§ **Problem details**: The data below should be duplicated in full, unchanged.
··· Provided data ···
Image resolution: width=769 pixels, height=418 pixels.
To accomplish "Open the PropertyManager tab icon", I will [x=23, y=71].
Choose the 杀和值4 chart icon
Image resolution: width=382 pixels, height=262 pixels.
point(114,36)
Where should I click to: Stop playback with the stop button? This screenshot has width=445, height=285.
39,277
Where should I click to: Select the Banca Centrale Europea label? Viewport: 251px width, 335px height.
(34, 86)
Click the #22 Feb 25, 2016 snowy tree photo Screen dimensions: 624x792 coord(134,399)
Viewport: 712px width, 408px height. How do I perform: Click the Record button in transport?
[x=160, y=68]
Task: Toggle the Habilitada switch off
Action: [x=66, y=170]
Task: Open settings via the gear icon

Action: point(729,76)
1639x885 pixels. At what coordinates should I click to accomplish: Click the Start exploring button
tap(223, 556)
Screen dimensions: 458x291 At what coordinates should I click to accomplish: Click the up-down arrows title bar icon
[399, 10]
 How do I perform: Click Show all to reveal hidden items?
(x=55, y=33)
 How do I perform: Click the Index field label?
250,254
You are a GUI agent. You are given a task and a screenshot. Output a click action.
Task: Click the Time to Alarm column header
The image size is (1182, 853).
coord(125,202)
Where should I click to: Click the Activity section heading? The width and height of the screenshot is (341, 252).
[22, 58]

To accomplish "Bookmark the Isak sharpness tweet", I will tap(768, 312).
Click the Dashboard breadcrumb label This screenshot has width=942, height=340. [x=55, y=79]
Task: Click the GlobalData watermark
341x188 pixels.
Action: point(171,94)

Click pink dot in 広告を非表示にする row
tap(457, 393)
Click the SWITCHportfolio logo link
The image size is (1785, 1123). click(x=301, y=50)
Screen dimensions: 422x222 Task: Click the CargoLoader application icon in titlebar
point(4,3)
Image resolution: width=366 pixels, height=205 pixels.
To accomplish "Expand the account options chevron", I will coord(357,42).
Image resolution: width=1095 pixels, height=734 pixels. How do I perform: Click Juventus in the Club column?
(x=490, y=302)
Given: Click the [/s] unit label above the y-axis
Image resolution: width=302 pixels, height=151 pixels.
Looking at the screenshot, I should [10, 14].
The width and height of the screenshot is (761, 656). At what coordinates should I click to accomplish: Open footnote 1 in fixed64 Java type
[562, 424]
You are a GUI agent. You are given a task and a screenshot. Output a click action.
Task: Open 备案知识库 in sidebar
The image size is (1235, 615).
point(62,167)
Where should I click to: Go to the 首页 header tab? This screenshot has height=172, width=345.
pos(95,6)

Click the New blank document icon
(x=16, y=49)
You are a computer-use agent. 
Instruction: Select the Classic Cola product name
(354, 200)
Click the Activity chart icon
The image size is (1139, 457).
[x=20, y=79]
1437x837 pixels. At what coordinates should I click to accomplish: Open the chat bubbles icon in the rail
···
§ **The answer**:
Image resolution: width=769 pixels, height=418 pixels.
To accomplish "Open the PropertyManager tab icon", I will [x=23, y=71].
Choose the 杀和值4 chart icon
Image resolution: width=382 pixels, height=262 pixels.
point(114,36)
Where should I click to: Stop playback with the stop button? This screenshot has width=445, height=285.
39,277
Where should I click to: Select the Banca Centrale Europea label? Viewport: 251px width, 335px height.
(34, 86)
Click the #22 Feb 25, 2016 snowy tree photo Screen dimensions: 624x792 coord(134,399)
Viewport: 712px width, 408px height. How do I perform: Click the Record button in transport?
[x=160, y=68]
Task: Toggle the Habilitada switch off
Action: [x=66, y=170]
Task: Open settings via the gear icon

Action: point(729,76)
1639x885 pixels. At what coordinates should I click to accomplish: Click the Start exploring button
tap(223, 556)
Screen dimensions: 458x291 At what coordinates should I click to accomplish: Click the up-down arrows title bar icon
[399, 10]
 How do I perform: Click Show all to reveal hidden items?
(x=55, y=33)
 How do I perform: Click the Index field label?
250,254
You are a GUI agent. You are given a task and a screenshot. Output a click action.
Task: Click the Time to Alarm column header
The image size is (1182, 853).
coord(125,202)
Where should I click to: Click the Activity section heading? The width and height of the screenshot is (341, 252).
[22, 58]

To accomplish "Bookmark the Isak sharpness tweet", I will tap(768, 312).
Click the Dashboard breadcrumb label This screenshot has width=942, height=340. [x=55, y=79]
Task: Click the GlobalData watermark
341x188 pixels.
Action: point(171,94)

Click pink dot in 広告を非表示にする row
tap(457, 393)
Click the SWITCHportfolio logo link
The image size is (1785, 1123). click(x=301, y=50)
Screen dimensions: 422x222 Task: Click the CargoLoader application icon in titlebar
point(4,3)
Image resolution: width=366 pixels, height=205 pixels.
To accomplish "Expand the account options chevron", I will coord(357,42).
Image resolution: width=1095 pixels, height=734 pixels. How do I perform: Click Juventus in the Club column?
(x=490, y=302)
Given: Click the [/s] unit label above the y-axis
Image resolution: width=302 pixels, height=151 pixels.
Looking at the screenshot, I should [10, 14].
The width and height of the screenshot is (761, 656). At what coordinates should I click to accomplish: Open footnote 1 in fixed64 Java type
[562, 424]
You are a GUI agent. You are given a task and a screenshot. Output a click action.
Task: Open 备案知识库 in sidebar
The image size is (1235, 615).
point(62,167)
Where should I click to: Go to the 首页 header tab? This screenshot has height=172, width=345.
pos(95,6)

Click the New blank document icon
(x=16, y=49)
You are a computer-use agent. 
Instruction: Select the Classic Cola product name
(354, 200)
Click the Activity chart icon
The image size is (1139, 457).
[x=20, y=79]
1437x837 pixels. At what coordinates should I click to accomplish: Open the chat bubbles icon in the rail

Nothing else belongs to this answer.